> TAREAS Y EJERCICIOS:
[1] Di si cada afirmación concuerda con el texto sobre Rasputín y la corte rusa, con un sí o un no y la cita literal de las palabras del texto que lo deciden. (a) El general Sukhomlinov fue liberado a pedido del staretz y llevado a una casa de salud mental. (b) Según los adversarios del régimen, el Zar está a favor, por principio, de abandonar la causa de los Aliados. (c) El ataque ruso dirigido por el general Brusilov fue frenado por los austríacos.
[2] Devuelve, por favor, sin cambio alguno, el pasaje del texto sobre Rasputín y la corte rusa que comienza con "Las noticias del" y sigue hasta "para la patria!".

> SECCIÓN DE TEXTO:
>>>

Evidentemente, los emisarios clandestinos de Guillermo II en Petrogrado -¡no le faltan!- propalan, exagerándolos, los rumores más injuriosos sobre la familia imperial con el fin de alcanzar la moral de la retaguardia. Según los adversarios del régimen, existe en la corte un "partido alemán" dominado por Rasputín y cuyo propósito oculto es la conclusión de una paz separada. La prueba está, dicen, en que el general Sukhomlinov, ex ministro de Guerra, juzgado por el Consejo del Imperio y encarcelado por venalidad y alta traición en la fortaleza de San Pedro y San Pablo, ha sido liberado a pedido del staretz y transferido a una casa de salud mental. Esta medida de clemencia demuestra, según ellos, que el santo hombre y la Zarina protegen a los traidores. De allí a creer que se aprestan a sacrificar el honor de Rusia a los teutones, no hay más que un paso fácilmente dado por los espíritus inquietos. Se murmura que ya se han hecho contactos a ese efecto en el nivel superior, que los lazos familiares entre las dinastías rusa y alemana pueden más que todas las consideraciones patrióticas, que Nicolás II, a pesar de las apariencias, no puede negarle nada a su primo Guillermo II y que la Zarina, aguijoneada por Rasputín, no ha interrumpido jamás sus relaciones con la corte de su país natal. Es verdad que el Zar, reconocen, es contrario por principio a semejante defección de la causa de los Aliados, pero su mujer y el vulgar campesino que la gobierna lo han hecho cornudo. Habría un complot a la sombra del trono en el que tomarían parte Rasputín, Alejandra Fedorovna, Anna Vyrubova, Sturmer y Protopopov. Los subditos de las provincias bálticas, los ultramonárquicos del Consejo del Imperio, el Santo Sínodo, financieros e industriales apoyarían la acción de esos provocadores del naufragio de Rusia.

Las noticias del frente alimentan la polémica. Un ataque ruso de vasta envergadura conducido por el general Brusilov, que sembró el desorden en el ejército austríaco, fue rápidamente frenado por los alemanes. En los otros teatros de operaciones, las fuerzas del Zar son derrotadas o rechazadas. Rumania, que acaba de entrar en la guerra junto a los Aliados, es invadida sin}ue Rusia haya podido acudir en su ayuda. Desamparado, el rey Fernando I recibe una oferta de paz de parte ie las "potencias centrales". ¿Va a aceptar? No, resiste. ¡Es una locura! ¿No le ha llegado a Nicolás II el turno de inclinarse ante un adversario que lo domina por todas partes? ¡Qué afrenta para la patria!

<<<

> REGISTROS PROPORCIONADOS:

>>>

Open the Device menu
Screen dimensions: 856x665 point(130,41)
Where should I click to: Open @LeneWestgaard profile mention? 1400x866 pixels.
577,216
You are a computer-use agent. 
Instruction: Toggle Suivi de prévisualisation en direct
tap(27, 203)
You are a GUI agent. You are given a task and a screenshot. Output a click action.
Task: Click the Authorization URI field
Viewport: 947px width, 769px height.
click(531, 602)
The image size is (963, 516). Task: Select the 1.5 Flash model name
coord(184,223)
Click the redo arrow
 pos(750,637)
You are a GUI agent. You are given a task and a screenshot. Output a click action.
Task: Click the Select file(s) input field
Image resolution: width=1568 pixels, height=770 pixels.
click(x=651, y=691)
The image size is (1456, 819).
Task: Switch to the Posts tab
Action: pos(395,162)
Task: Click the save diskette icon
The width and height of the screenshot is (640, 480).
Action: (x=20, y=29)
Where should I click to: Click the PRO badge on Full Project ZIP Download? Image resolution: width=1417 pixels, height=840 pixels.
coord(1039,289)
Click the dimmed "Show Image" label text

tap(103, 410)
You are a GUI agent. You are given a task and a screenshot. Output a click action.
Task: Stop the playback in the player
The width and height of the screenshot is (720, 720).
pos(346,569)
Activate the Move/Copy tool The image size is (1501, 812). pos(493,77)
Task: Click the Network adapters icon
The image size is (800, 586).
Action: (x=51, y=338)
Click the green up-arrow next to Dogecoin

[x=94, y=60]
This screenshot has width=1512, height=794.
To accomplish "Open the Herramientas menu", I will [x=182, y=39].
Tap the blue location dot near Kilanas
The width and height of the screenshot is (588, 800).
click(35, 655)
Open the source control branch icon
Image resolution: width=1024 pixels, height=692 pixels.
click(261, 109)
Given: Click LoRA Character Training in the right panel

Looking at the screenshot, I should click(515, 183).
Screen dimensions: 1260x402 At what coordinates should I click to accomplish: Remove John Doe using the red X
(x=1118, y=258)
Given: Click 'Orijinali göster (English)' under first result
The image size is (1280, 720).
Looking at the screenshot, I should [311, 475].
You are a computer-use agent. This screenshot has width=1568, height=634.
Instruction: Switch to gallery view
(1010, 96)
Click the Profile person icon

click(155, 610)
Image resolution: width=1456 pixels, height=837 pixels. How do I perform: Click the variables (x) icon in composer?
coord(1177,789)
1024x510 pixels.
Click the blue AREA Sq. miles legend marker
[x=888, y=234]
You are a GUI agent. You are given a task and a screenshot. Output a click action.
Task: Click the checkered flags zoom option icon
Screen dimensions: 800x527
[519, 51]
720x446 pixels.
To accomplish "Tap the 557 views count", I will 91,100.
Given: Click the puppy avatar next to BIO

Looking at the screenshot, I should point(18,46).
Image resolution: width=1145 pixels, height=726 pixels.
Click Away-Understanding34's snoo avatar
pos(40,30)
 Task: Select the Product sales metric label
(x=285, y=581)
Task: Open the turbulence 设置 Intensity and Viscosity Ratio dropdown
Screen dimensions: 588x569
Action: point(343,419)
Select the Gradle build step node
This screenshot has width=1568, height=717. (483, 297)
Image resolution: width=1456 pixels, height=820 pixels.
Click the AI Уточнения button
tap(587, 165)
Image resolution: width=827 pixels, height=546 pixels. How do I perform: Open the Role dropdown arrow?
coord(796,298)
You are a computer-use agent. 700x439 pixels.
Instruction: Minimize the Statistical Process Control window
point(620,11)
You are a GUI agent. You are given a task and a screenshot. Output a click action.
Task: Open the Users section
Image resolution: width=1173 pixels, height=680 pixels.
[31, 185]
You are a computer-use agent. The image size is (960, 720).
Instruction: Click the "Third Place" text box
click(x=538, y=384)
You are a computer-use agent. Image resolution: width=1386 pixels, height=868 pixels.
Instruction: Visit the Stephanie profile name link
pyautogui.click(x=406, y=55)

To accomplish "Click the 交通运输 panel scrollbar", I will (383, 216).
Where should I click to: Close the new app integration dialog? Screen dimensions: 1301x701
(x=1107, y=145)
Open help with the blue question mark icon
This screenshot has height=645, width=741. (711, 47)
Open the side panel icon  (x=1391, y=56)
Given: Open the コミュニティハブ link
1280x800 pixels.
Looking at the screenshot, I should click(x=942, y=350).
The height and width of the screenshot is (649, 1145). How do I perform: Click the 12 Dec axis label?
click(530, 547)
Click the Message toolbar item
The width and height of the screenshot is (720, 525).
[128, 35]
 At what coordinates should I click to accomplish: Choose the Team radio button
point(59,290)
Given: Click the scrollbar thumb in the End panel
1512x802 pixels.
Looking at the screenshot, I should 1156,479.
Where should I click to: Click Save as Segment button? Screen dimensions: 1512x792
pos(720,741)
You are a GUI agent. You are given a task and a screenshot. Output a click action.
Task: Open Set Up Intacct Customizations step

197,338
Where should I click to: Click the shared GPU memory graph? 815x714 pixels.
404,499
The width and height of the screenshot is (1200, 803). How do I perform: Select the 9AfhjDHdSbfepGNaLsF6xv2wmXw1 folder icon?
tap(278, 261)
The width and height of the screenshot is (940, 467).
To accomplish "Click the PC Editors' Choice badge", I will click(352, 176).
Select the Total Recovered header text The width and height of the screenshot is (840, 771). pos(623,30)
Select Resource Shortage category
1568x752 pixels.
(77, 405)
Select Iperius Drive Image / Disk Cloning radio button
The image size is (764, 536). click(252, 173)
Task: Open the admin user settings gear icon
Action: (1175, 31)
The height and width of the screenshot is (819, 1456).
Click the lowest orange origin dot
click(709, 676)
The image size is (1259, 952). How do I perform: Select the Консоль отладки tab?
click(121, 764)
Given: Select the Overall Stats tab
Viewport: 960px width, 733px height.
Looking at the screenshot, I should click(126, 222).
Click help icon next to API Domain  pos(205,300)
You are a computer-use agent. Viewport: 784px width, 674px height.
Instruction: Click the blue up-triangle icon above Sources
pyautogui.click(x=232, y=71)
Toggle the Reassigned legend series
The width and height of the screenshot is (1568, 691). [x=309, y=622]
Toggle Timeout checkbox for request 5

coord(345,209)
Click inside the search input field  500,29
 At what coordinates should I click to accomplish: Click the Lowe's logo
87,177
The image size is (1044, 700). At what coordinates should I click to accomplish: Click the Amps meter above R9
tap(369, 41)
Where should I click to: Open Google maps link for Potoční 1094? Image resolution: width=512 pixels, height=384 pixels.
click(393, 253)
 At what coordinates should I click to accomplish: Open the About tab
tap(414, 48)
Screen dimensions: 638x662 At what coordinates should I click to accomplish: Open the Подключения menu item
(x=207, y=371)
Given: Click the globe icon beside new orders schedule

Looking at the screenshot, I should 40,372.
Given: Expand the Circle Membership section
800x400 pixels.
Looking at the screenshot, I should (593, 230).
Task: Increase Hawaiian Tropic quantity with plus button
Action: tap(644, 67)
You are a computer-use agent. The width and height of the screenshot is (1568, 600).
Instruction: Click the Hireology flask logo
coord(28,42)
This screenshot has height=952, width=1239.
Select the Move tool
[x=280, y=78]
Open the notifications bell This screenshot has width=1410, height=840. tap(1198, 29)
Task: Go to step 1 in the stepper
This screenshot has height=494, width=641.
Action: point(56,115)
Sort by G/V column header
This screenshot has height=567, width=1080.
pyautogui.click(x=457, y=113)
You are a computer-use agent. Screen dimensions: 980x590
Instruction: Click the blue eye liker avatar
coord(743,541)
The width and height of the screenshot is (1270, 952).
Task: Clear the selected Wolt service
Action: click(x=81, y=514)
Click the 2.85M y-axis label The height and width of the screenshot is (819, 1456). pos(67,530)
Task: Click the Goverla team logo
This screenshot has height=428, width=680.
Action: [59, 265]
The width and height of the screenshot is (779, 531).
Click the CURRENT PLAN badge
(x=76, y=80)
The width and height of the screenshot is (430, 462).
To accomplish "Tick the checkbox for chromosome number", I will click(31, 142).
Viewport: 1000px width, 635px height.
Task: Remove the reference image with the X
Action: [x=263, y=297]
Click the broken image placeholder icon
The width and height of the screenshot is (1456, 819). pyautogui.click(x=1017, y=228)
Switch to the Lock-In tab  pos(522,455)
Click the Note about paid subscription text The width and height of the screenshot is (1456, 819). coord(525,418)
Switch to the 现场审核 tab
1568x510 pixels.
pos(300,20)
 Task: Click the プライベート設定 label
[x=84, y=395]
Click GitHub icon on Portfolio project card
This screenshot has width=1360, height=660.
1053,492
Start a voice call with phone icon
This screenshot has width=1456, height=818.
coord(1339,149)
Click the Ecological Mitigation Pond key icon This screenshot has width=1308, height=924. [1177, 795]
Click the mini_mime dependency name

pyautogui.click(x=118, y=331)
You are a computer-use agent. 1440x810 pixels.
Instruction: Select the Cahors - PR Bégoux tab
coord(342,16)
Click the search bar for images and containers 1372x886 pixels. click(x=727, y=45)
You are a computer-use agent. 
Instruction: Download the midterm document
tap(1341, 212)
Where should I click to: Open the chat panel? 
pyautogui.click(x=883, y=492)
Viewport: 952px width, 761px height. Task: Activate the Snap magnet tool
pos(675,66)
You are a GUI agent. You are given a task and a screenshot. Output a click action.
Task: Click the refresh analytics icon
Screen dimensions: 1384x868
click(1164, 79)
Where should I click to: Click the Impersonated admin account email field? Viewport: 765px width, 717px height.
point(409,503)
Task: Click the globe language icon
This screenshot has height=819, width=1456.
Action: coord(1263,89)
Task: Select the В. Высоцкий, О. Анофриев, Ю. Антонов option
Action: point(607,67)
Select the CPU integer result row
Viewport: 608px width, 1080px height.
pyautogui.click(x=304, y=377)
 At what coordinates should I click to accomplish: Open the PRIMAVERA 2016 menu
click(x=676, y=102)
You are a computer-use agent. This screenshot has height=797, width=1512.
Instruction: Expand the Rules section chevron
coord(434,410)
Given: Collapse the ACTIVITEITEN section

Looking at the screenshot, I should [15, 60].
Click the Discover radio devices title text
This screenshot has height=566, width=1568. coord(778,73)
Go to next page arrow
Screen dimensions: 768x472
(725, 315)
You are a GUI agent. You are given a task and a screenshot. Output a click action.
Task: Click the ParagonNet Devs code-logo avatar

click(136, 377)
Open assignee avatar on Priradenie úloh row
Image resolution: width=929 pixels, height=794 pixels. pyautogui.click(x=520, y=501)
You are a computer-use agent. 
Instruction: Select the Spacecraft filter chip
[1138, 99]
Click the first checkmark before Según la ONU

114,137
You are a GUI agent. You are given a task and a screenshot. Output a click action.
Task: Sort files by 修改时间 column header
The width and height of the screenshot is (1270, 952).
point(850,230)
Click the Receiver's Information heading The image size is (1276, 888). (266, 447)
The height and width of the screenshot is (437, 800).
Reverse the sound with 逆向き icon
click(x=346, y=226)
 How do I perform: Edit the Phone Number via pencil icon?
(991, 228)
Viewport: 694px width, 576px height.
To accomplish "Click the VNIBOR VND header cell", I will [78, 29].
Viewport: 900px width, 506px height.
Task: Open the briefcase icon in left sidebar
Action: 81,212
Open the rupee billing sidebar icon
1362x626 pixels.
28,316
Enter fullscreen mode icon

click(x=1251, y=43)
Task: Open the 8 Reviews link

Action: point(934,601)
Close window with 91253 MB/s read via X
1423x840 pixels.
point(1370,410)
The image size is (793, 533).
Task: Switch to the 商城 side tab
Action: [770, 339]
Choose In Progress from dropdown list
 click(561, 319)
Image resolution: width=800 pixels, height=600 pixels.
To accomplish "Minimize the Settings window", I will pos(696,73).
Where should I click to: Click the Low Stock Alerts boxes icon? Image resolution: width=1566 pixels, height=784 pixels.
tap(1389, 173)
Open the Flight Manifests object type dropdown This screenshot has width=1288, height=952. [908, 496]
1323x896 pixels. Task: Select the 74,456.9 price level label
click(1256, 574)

<<<

> LISTA DE SOLUCIONES:
[1]
(a) Sí: "ha sido liberado a pedido del staretz y transferido a una casa de salud mental".
(b) No: "Es verdad que el Zar, reconocen, es contrario por principio a semejante defección de la causa de los Aliados".
(c) No: "fue rápidamente frenado por los alemanes".

[2]
Las noticias del frente alimentan la polémica. Un ataque ruso de vasta envergadura conducido por el general Brusilov, que sembró el desorden en el ejército austríaco, fue rápidamente frenado por los alemanes. En los otros teatros de operaciones, las fuerzas del Zar son derrotadas o rechazadas. Rumania, que acaba de entrar en la guerra junto a los Aliados, es invadida sin}ue Rusia haya podido acudir en su ayuda. Desamparado, el rey Fernando I recibe una oferta de paz de parte ie las "potencias centrales". ¿Va a aceptar? No, resiste. ¡Es una locura! ¿No le ha llegado a Nicolás II el turno de inclinarse ante un adversario que lo domina por todas partes? ¡Qué afrenta para la patria!